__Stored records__

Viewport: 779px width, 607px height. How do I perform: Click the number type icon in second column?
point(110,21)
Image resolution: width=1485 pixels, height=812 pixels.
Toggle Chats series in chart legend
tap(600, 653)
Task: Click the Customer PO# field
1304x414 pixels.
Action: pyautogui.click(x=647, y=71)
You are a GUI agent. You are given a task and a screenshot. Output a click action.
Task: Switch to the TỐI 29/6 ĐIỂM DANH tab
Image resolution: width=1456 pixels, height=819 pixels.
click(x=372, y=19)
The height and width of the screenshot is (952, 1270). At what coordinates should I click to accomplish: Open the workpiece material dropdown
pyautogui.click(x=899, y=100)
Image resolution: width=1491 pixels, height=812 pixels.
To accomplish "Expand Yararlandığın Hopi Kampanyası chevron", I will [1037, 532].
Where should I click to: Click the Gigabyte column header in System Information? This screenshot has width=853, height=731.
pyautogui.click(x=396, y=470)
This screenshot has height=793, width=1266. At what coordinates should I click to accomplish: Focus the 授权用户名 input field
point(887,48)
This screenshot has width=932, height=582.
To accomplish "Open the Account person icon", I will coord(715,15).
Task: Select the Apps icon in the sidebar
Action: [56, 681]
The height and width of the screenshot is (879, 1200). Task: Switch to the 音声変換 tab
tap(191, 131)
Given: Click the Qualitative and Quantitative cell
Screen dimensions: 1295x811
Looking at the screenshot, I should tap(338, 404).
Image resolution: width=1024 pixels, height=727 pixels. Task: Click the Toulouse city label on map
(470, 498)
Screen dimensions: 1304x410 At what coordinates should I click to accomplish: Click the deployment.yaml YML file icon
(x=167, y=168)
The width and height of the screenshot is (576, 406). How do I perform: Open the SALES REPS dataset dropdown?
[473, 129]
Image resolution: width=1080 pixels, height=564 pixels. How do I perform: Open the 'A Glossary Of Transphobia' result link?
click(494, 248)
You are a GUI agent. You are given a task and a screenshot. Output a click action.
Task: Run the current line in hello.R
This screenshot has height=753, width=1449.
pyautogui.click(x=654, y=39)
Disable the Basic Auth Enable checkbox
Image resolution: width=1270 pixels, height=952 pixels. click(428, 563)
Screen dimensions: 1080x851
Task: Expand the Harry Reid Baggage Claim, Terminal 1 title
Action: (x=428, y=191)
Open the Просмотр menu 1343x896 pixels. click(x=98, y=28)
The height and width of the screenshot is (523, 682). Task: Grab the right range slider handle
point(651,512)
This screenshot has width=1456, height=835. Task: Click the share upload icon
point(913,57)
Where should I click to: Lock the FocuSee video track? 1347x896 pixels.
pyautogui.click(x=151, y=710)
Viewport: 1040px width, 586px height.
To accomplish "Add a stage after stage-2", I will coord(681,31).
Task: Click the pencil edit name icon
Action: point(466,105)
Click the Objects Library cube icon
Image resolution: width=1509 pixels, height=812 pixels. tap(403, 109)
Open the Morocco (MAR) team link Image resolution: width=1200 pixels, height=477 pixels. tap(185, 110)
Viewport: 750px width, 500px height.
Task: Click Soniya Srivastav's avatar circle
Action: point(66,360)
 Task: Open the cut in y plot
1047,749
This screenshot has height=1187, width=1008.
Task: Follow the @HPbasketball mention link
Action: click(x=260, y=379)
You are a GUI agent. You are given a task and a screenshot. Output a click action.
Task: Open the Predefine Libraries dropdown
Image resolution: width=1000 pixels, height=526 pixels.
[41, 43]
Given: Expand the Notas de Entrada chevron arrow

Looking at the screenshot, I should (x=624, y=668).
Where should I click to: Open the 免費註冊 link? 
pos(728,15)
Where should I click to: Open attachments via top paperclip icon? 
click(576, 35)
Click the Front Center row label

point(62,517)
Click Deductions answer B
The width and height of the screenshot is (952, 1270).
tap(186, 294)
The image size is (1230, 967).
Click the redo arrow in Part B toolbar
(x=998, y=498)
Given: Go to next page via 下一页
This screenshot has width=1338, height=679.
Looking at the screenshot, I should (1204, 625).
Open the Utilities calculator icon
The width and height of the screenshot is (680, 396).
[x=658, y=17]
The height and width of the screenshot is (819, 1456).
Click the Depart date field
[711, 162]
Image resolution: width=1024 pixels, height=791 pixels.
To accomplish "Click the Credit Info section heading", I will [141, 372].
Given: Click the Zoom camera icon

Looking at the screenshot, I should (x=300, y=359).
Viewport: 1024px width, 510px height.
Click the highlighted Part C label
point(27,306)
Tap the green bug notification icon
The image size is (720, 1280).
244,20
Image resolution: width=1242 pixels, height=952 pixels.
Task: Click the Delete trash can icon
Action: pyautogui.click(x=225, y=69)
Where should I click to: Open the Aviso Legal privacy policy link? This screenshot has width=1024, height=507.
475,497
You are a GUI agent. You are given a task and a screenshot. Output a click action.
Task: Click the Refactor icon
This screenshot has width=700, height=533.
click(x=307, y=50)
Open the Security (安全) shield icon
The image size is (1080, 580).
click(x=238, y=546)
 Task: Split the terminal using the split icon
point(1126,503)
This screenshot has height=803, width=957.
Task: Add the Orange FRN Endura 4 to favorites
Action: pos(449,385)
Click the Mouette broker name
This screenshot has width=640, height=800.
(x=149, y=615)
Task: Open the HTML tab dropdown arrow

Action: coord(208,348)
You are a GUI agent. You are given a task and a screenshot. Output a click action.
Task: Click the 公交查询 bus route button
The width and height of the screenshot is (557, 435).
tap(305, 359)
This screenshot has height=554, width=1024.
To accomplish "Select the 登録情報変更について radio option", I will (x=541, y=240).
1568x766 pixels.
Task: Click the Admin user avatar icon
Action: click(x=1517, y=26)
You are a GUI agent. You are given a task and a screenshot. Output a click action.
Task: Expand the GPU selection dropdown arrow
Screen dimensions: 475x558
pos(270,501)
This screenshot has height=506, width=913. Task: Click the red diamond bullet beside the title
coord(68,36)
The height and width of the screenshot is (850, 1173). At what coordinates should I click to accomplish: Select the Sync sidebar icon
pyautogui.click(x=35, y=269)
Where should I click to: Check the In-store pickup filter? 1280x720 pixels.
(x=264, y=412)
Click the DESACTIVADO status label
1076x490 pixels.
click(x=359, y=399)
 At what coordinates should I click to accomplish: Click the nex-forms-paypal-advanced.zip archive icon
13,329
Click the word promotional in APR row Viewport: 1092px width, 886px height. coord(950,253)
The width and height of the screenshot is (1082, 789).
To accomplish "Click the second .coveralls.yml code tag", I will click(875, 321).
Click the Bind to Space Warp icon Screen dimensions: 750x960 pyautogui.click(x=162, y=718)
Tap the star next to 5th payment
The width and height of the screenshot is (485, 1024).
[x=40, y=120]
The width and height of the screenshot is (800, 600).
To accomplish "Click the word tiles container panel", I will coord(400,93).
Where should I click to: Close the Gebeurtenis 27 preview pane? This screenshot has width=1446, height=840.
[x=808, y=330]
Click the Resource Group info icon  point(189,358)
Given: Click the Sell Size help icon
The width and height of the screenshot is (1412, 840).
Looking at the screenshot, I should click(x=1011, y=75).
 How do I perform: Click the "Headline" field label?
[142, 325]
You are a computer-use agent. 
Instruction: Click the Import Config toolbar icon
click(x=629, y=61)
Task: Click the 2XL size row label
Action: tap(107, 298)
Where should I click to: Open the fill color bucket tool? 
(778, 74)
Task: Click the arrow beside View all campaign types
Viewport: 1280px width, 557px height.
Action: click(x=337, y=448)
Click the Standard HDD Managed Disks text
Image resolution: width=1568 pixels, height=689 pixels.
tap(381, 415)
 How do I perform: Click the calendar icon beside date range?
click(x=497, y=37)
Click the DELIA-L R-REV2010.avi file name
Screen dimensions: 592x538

__Activity__
Count the lines in the entries above where the string "word" shows up, and give that number only.

__Output of the task__
2